Restate all of the entries exactly, dropping any pictures they hold.

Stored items
________________________________________

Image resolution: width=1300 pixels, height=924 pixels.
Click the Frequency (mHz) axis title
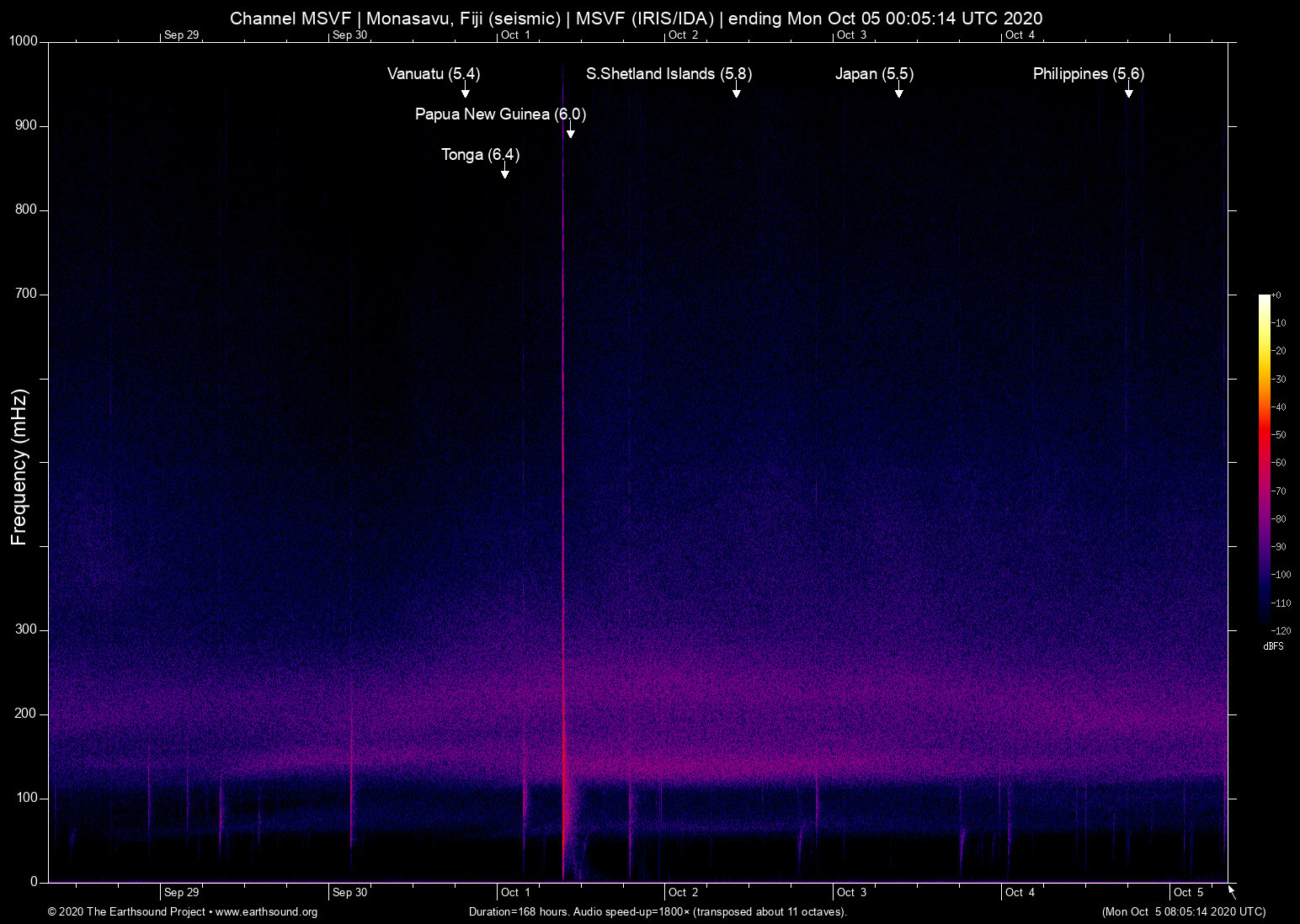point(19,467)
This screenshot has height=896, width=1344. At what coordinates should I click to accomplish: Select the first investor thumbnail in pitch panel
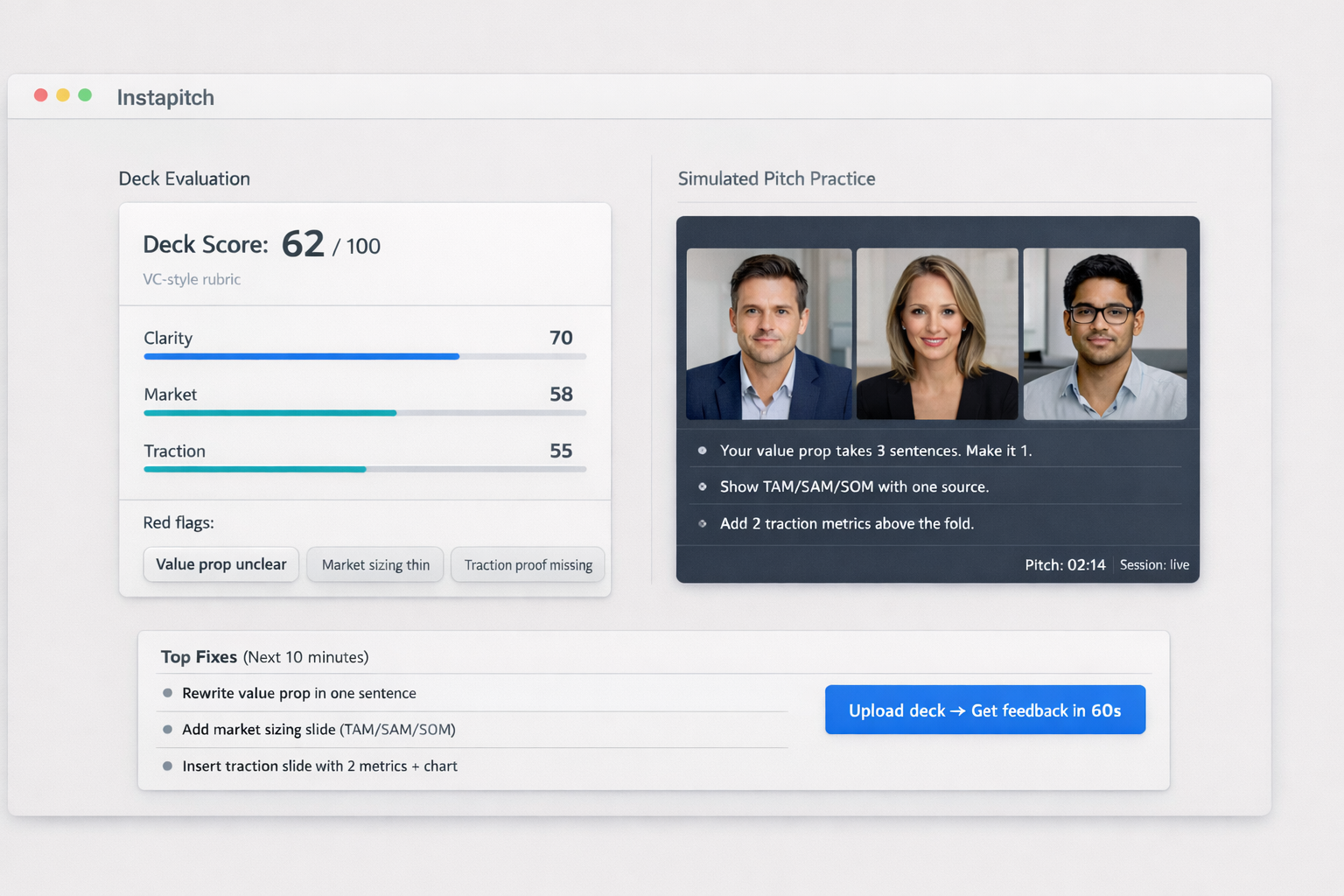pos(768,333)
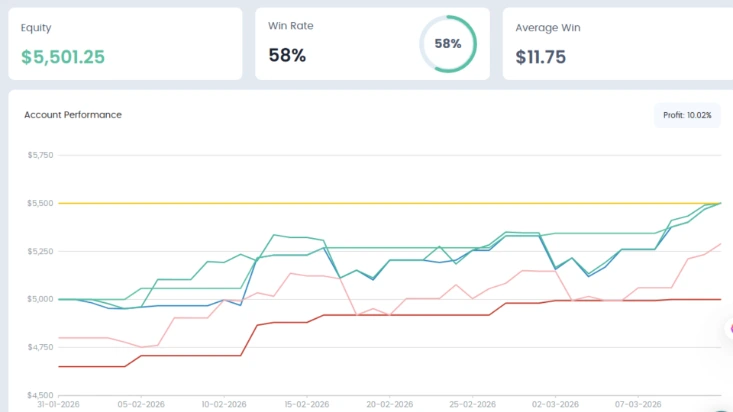
Task: Click the $5,750 y-axis label
Action: 41,155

________________________________________

**Your response**
Image resolution: width=1300 pixels, height=924 pixels.
Click the Frequency (mHz) axis title
point(19,467)
This screenshot has height=896, width=1344. At what coordinates should I click to accomplish: Select the first investor thumbnail in pitch panel
pos(768,333)
Task: Click the $5,750 y-axis label
Action: 41,155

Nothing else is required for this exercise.